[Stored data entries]

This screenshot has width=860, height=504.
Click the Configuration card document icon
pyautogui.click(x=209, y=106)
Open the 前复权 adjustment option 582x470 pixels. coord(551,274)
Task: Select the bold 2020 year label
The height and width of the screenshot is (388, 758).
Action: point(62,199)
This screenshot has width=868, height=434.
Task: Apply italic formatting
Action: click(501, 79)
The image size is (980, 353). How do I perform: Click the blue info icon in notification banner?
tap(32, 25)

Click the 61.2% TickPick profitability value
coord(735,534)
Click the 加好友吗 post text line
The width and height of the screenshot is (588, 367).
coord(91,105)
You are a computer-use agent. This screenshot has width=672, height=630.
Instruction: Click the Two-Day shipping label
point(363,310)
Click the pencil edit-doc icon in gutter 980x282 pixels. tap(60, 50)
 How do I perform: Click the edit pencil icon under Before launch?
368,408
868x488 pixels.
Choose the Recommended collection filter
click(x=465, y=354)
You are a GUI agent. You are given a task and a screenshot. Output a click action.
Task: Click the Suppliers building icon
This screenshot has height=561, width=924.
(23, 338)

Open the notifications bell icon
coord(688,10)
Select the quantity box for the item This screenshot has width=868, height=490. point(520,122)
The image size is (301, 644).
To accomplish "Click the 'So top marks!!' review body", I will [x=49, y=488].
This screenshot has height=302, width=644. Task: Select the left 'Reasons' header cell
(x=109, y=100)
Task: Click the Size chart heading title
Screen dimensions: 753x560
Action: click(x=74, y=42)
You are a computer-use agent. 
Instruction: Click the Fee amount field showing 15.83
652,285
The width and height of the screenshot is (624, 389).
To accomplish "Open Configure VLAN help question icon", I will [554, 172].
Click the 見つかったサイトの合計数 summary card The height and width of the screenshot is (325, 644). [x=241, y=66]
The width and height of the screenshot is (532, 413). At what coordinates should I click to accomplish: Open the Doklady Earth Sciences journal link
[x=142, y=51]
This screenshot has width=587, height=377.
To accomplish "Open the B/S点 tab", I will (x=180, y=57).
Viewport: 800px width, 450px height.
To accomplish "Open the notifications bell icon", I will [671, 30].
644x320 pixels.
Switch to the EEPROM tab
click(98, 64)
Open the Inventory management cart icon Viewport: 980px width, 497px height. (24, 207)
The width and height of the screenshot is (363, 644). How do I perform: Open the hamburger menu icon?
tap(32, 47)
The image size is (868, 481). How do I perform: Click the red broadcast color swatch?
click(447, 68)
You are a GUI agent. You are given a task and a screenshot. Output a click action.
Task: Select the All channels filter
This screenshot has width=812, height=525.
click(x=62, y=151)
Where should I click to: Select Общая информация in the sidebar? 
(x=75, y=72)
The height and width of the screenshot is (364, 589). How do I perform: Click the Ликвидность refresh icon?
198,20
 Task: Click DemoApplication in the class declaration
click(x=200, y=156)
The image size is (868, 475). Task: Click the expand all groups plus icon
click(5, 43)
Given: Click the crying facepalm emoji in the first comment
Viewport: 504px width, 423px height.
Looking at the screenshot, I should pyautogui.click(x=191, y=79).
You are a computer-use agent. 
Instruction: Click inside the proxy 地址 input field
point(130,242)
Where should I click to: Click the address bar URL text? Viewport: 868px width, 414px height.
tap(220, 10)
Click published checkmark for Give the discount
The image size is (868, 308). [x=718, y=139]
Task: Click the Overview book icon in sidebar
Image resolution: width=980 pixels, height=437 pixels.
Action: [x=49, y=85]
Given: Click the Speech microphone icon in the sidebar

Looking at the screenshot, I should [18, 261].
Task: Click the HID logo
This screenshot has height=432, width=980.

- **What is being asked**
Send back all the records above word for word.

- **Answer area**
This screenshot has width=860, height=504.
Click the Configuration card document icon
pyautogui.click(x=209, y=106)
Open the 前复权 adjustment option 582x470 pixels. coord(551,274)
Task: Select the bold 2020 year label
The height and width of the screenshot is (388, 758).
Action: point(62,199)
This screenshot has width=868, height=434.
Task: Apply italic formatting
Action: click(501, 79)
The image size is (980, 353). How do I perform: Click the blue info icon in notification banner?
tap(32, 25)

Click the 61.2% TickPick profitability value
coord(735,534)
Click the 加好友吗 post text line
The width and height of the screenshot is (588, 367).
coord(91,105)
You are a computer-use agent. This screenshot has width=672, height=630.
Instruction: Click the Two-Day shipping label
point(363,310)
Click the pencil edit-doc icon in gutter 980x282 pixels. tap(60, 50)
 How do I perform: Click the edit pencil icon under Before launch?
368,408
868x488 pixels.
Choose the Recommended collection filter
click(x=465, y=354)
You are a GUI agent. You are given a task and a screenshot. Output a click action.
Task: Click the Suppliers building icon
This screenshot has height=561, width=924.
(23, 338)

Open the notifications bell icon
coord(688,10)
Select the quantity box for the item This screenshot has width=868, height=490. point(520,122)
The image size is (301, 644).
To accomplish "Click the 'So top marks!!' review body", I will [x=49, y=488].
This screenshot has height=302, width=644. Task: Select the left 'Reasons' header cell
(x=109, y=100)
Task: Click the Size chart heading title
Screen dimensions: 753x560
Action: click(x=74, y=42)
You are a computer-use agent. 
Instruction: Click the Fee amount field showing 15.83
652,285
The width and height of the screenshot is (624, 389).
To accomplish "Open Configure VLAN help question icon", I will [554, 172].
Click the 見つかったサイトの合計数 summary card The height and width of the screenshot is (325, 644). [x=241, y=66]
The width and height of the screenshot is (532, 413). At what coordinates should I click to accomplish: Open the Doklady Earth Sciences journal link
[x=142, y=51]
This screenshot has width=587, height=377.
To accomplish "Open the B/S点 tab", I will (x=180, y=57).
Viewport: 800px width, 450px height.
To accomplish "Open the notifications bell icon", I will [671, 30].
644x320 pixels.
Switch to the EEPROM tab
click(98, 64)
Open the Inventory management cart icon Viewport: 980px width, 497px height. (24, 207)
The width and height of the screenshot is (363, 644). How do I perform: Open the hamburger menu icon?
tap(32, 47)
The image size is (868, 481). How do I perform: Click the red broadcast color swatch?
click(447, 68)
You are a GUI agent. You are given a task and a screenshot. Output a click action.
Task: Select the All channels filter
This screenshot has width=812, height=525.
click(x=62, y=151)
Where should I click to: Select Общая информация in the sidebar? 
(x=75, y=72)
The height and width of the screenshot is (364, 589). How do I perform: Click the Ликвидность refresh icon?
198,20
 Task: Click DemoApplication in the class declaration
click(x=200, y=156)
The image size is (868, 475). Task: Click the expand all groups plus icon
click(5, 43)
Given: Click the crying facepalm emoji in the first comment
Viewport: 504px width, 423px height.
Looking at the screenshot, I should pyautogui.click(x=191, y=79).
You are a computer-use agent. 
Instruction: Click inside the proxy 地址 input field
point(130,242)
Where should I click to: Click the address bar URL text? Viewport: 868px width, 414px height.
tap(220, 10)
Click published checkmark for Give the discount
The image size is (868, 308). [x=718, y=139]
Task: Click the Overview book icon in sidebar
Image resolution: width=980 pixels, height=437 pixels.
Action: [x=49, y=85]
Given: Click the Speech microphone icon in the sidebar

Looking at the screenshot, I should [18, 261].
Task: Click the HID logo
This screenshot has height=432, width=980.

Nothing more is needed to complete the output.